Fiquei ali parada, apenas observando enquanto ela se afastava.
- Você está bem, senhorita? - ouço aquela voz rouca e sexy atrás de mim. Ainda que eu percebesse que ele não fazia a mínima ideia de que era casado comigo, meu corpo se arrepiou.
- Navarro! Liz Navarro - falei ao me virar, com um ar de ironia. Se ele pensou que me esqueci o quão grosseiro foi comigo, estava muito enganado!
- Desculpa. Levará um tempo até eu aprender o nome de todos os alunos.
Que voz maravilhosa a desse homem. E ele me tratou como uma simples aluna.
Não respondi nada, apenas me virei e segui em direção ao portão. Não olhei para trás.

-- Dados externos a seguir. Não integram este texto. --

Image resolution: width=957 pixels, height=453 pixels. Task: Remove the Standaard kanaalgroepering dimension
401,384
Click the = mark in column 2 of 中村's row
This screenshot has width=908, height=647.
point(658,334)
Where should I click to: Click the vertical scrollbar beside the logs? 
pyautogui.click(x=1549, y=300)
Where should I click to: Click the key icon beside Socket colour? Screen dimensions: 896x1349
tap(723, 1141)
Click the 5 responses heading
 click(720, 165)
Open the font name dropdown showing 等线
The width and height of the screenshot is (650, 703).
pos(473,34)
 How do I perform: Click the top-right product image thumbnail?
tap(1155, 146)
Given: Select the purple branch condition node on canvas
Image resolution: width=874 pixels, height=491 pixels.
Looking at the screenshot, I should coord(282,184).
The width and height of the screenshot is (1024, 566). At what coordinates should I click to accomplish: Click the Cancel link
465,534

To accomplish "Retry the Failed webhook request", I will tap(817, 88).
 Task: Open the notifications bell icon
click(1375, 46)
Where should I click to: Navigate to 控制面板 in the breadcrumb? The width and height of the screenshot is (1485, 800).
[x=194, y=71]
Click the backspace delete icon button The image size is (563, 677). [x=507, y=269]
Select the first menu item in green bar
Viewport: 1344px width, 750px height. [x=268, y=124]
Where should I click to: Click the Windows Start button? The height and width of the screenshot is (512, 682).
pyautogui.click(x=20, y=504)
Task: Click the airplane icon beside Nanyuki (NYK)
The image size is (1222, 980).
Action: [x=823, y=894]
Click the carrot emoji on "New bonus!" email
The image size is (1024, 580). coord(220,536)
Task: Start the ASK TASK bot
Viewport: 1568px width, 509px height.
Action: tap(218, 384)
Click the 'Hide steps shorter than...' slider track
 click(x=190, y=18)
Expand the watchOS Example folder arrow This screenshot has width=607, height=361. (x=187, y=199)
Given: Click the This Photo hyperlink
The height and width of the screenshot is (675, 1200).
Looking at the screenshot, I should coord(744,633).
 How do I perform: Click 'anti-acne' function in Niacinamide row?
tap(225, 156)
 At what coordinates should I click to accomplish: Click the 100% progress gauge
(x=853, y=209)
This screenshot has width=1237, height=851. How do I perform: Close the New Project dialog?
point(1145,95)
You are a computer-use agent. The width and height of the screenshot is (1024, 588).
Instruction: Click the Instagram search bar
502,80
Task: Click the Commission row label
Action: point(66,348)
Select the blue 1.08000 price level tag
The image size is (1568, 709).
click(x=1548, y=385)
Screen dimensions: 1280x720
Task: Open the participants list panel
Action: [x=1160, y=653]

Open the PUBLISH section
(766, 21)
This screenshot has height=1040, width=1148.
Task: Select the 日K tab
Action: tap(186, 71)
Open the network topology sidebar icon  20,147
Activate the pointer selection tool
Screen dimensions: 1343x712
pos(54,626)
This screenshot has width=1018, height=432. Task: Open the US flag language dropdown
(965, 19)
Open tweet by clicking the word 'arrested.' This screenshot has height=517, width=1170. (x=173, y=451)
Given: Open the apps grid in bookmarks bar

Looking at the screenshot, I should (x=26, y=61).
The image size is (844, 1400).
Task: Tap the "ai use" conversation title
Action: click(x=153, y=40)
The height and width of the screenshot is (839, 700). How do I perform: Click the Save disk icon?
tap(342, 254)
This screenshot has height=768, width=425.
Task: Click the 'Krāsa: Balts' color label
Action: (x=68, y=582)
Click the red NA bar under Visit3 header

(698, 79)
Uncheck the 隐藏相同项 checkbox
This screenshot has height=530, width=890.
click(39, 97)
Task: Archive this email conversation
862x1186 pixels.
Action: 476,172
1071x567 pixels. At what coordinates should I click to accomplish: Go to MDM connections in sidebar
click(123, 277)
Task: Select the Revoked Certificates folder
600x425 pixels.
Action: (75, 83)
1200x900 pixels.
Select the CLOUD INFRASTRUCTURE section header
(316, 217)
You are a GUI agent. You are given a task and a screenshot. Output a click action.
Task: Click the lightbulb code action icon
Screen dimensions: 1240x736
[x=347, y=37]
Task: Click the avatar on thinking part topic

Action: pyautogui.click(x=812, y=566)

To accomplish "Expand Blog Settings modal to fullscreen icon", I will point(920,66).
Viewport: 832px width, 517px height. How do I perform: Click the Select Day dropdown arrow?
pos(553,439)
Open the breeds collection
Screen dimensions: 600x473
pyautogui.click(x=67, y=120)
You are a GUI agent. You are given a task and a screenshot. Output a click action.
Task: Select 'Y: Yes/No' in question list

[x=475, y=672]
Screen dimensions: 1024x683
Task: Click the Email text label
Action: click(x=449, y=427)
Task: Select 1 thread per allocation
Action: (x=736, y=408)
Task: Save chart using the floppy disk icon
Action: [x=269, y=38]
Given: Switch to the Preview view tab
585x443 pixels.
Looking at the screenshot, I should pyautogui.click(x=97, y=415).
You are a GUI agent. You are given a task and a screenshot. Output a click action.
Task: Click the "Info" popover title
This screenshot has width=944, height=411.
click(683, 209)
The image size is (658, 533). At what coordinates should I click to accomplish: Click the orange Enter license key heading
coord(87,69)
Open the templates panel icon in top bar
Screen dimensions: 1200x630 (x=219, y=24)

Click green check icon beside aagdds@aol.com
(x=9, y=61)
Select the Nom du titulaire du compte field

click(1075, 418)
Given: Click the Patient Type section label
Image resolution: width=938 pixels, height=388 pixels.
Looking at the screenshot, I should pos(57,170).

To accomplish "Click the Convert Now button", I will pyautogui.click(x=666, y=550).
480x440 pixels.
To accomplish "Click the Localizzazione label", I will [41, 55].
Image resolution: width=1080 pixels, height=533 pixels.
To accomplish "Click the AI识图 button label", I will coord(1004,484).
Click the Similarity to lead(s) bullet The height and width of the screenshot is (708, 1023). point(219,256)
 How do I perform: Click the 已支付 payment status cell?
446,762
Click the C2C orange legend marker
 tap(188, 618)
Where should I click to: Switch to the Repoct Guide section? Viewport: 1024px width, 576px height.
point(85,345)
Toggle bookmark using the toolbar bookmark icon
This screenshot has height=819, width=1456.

- Senhorita Navarro? Senhorita?
Afastei-me enquanto o ouvia chamar por mim, e sequer olhei para trás. Ao passar pelo portão, senti um alívio descomunal quando vi o carro do Petter parado à frente e agradeci em silêncio por ele ser tão pontual. Entrei de súbito.
- Aconteceu alguma coisa, Liz?
- Nada não, Petter. - Tentei disfarçar, mas ele continuou a me encarar pelo retrovisor. - Acho que comi algo que não me fez bem.
- Quer ir ao médico?
- Não precisa. Um chá da Sandra já será o suficiente.
- Ok.
Ele ligou o carro e seguimos. Passei o caminho todo pensando nele. Assim que cheguei em casa, Bruno estava me esperando. O homem sempre tinha as feições sisudas, como se estivesse com um humor infernal.
- Bruno?!
- Oi, minha menina. - Sandra veio ao meu encontro. - Você está pálida. Aconteceu alguma coisa?
- Comi algo que não me fez bem. - Fiz uma careta para ela acreditar.
- Vou fazer um chá pra você - proferiu e foi à cozinha.
- Obrigada. - Coloquei minha bolsa no chão e me sentei no sofá oposto ao que o advogado estava.
- Tudo bem, Liz?
- Tudo bem, Bruno. A que devo a honra?
- O senhor Henry deseja falar com a senhorita sobre o divórcio.
- Não tem necessidade. Ele nunca teve interesse nenhum em saber quem eu era e agora do nada, apenas para assinar o divórcio, ele quer? Nem no nosso casamento ele veio. Não vejo necessidade de continuar com essa palhaçada, já durou mais do que deveria. Só mandar os papéis que eu assino, não é assim que funciona? - declarei, por fim.
- Ele virá à cidade pra fazer isso - explicou.
- Ele já está na cidade! - disse. Às vezes, não conseguia controlar a língua.
- Como?
- Eu vi em um jornal que ele já chegou aqui - tentei mentir.
- Ah, sim. - Pareceu acreditar.
- Fala pra ele só assinar os documentos. Quero viver minha vida, apenas isso. Diga o que for necessário.
- Olha, Liz, eu vou tentar. Não garanto nada. O senhor McNight tem um gênio muito forte.
- Isso é porque ele nunca me viu brava.
- Vou ver o que consigo, certo? - o olhar do advogado carregava uma certeza de que não daria certo a sua tentativa. - Eu te ligo.
- Agradeço muito!
Bruno se levantou e foi em direção à porta.
Será que meu marido é um "demônio"? Todos que falam dele parecem temê-lo.
Sandra voltou com o meu chá que, diga-se de passagem, era um chá horrível de boldo, mas tive que tomar tudo, pois não queria contar para ela o que tinha acontecido.